_SUPPLIED ENTRIES:_
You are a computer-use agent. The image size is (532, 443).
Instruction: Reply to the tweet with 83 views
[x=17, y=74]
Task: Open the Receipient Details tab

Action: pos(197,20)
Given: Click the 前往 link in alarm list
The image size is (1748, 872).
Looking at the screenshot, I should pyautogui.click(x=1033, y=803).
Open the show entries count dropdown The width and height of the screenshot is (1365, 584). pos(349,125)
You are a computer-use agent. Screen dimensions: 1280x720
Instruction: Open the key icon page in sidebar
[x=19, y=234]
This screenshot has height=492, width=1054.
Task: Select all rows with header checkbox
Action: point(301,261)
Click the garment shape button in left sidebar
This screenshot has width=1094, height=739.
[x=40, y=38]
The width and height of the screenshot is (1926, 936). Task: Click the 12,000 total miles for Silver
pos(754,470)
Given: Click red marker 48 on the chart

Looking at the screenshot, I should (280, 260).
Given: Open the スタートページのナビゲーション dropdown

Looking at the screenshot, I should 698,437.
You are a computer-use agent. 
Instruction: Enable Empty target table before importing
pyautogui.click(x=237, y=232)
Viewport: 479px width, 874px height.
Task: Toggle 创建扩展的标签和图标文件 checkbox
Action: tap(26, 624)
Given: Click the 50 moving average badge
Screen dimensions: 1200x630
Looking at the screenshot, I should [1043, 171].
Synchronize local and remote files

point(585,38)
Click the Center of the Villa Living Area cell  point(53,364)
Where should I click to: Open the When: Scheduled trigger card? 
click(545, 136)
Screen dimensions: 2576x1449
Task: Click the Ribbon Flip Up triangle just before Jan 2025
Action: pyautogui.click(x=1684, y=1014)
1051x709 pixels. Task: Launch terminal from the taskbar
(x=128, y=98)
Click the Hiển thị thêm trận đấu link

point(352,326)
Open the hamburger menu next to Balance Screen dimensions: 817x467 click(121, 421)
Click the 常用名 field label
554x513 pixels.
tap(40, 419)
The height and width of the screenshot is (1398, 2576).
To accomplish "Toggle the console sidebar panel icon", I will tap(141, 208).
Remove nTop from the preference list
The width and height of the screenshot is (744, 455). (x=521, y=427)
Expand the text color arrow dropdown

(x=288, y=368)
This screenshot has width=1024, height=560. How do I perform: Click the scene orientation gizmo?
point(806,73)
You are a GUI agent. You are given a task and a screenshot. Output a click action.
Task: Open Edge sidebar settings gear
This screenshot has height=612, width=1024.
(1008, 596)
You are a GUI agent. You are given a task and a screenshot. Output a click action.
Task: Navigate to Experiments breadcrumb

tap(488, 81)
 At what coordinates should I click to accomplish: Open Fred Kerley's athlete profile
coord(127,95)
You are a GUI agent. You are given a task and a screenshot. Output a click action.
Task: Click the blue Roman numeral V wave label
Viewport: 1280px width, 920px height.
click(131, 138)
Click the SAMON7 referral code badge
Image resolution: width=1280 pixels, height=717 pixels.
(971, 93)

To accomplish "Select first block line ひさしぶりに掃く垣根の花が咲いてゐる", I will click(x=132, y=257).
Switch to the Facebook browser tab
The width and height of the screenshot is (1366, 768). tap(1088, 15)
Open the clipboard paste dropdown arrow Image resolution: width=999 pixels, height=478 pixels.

_TASK:_ Turn the records above into a Markdown table with two columns, Row and Line, giving each line its own numbered row. Leave out the blank lines.

_FINAL RESULT:_
| Row | Line |
|---|---|
| 1 | You are a computer-use agent. The image size is (532, 443). |
| 2 | Instruction: Reply to the tweet with 83 views |
| 3 | [x=17, y=74] |
| 4 | Task: Open the Receipient Details tab |
| 5 | Action: pos(197,20) |
| 6 | Given: Click the 前往 link in alarm list |
| 7 | The image size is (1748, 872). |
| 8 | Looking at the screenshot, I should pyautogui.click(x=1033, y=803). |
| 9 | Open the show entries count dropdown The width and height of the screenshot is (1365, 584). pos(349,125) |
| 10 | You are a computer-use agent. Screen dimensions: 1280x720 |
| 11 | Instruction: Open the key icon page in sidebar |
| 12 | [x=19, y=234] |
| 13 | This screenshot has height=492, width=1054. |
| 14 | Task: Select all rows with header checkbox |
| 15 | Action: point(301,261) |
| 16 | Click the garment shape button in left sidebar |
| 17 | This screenshot has width=1094, height=739. |
| 18 | [x=40, y=38] |
| 19 | The width and height of the screenshot is (1926, 936). Task: Click the 12,000 total miles for Silver |
| 20 | pos(754,470) |
| 21 | Given: Click red marker 48 on the chart |
| 22 | Looking at the screenshot, I should (280, 260). |
| 23 | Given: Open the スタートページのナビゲーション dropdown |
| 24 | Looking at the screenshot, I should 698,437. |
| 25 | You are a computer-use agent.  |
| 26 | Instruction: Enable Empty target table before importing |
| 27 | pyautogui.click(x=237, y=232) |
| 28 | Viewport: 479px width, 874px height. |
| 29 | Task: Toggle 创建扩展的标签和图标文件 checkbox |
| 30 | Action: tap(26, 624) |
| 31 | Given: Click the 50 moving average badge |
| 32 | Screen dimensions: 1200x630 |
| 33 | Looking at the screenshot, I should [1043, 171]. |
| 34 | Synchronize local and remote files |
| 35 | point(585,38) |
| 36 | Click the Center of the Villa Living Area cell  point(53,364) |
| 37 | Where should I click to: Open the When: Scheduled trigger card?  |
| 38 | click(545, 136) |
| 39 | Screen dimensions: 2576x1449 |
| 40 | Task: Click the Ribbon Flip Up triangle just before Jan 2025 |
| 41 | Action: pyautogui.click(x=1684, y=1014) |
| 42 | 1051x709 pixels. Task: Launch terminal from the taskbar |
| 43 | (x=128, y=98) |
| 44 | Click the Hiển thị thêm trận đấu link |
| 45 | point(352,326) |
| 46 | Open the hamburger menu next to Balance Screen dimensions: 817x467 click(121, 421) |
| 47 | Click the 常用名 field label |
| 48 | 554x513 pixels. |
| 49 | tap(40, 419) |
| 50 | The height and width of the screenshot is (1398, 2576). |
| 51 | To accomplish "Toggle the console sidebar panel icon", I will tap(141, 208). |
| 52 | Remove nTop from the preference list |
| 53 | The width and height of the screenshot is (744, 455). (x=521, y=427) |
| 54 | Expand the text color arrow dropdown |
| 55 | (x=288, y=368) |
| 56 | This screenshot has width=1024, height=560. How do I perform: Click the scene orientation gizmo? |
| 57 | point(806,73) |
| 58 | You are a GUI agent. You are given a task and a screenshot. Output a click action. |
| 59 | Task: Open Edge sidebar settings gear |
| 60 | This screenshot has height=612, width=1024. |
| 61 | (1008, 596) |
| 62 | You are a GUI agent. You are given a task and a screenshot. Output a click action. |
| 63 | Task: Navigate to Experiments breadcrumb |
| 64 | tap(488, 81) |
| 65 |  At what coordinates should I click to accomplish: Open Fred Kerley's athlete profile |
| 66 | coord(127,95) |
| 67 | You are a GUI agent. You are given a task and a screenshot. Output a click action. |
| 68 | Task: Click the blue Roman numeral V wave label |
| 69 | Viewport: 1280px width, 920px height. |
| 70 | click(131, 138) |
| 71 | Click the SAMON7 referral code badge |
| 72 | Image resolution: width=1280 pixels, height=717 pixels. |
| 73 | (971, 93) |
| 74 | To accomplish "Select first block line ひさしぶりに掃く垣根の花が咲いてゐる", I will click(x=132, y=257). |
| 75 | Switch to the Facebook browser tab |
| 76 | The width and height of the screenshot is (1366, 768). tap(1088, 15) |
| 77 | Open the clipboard paste dropdown arrow Image resolution: width=999 pixels, height=478 pixels. |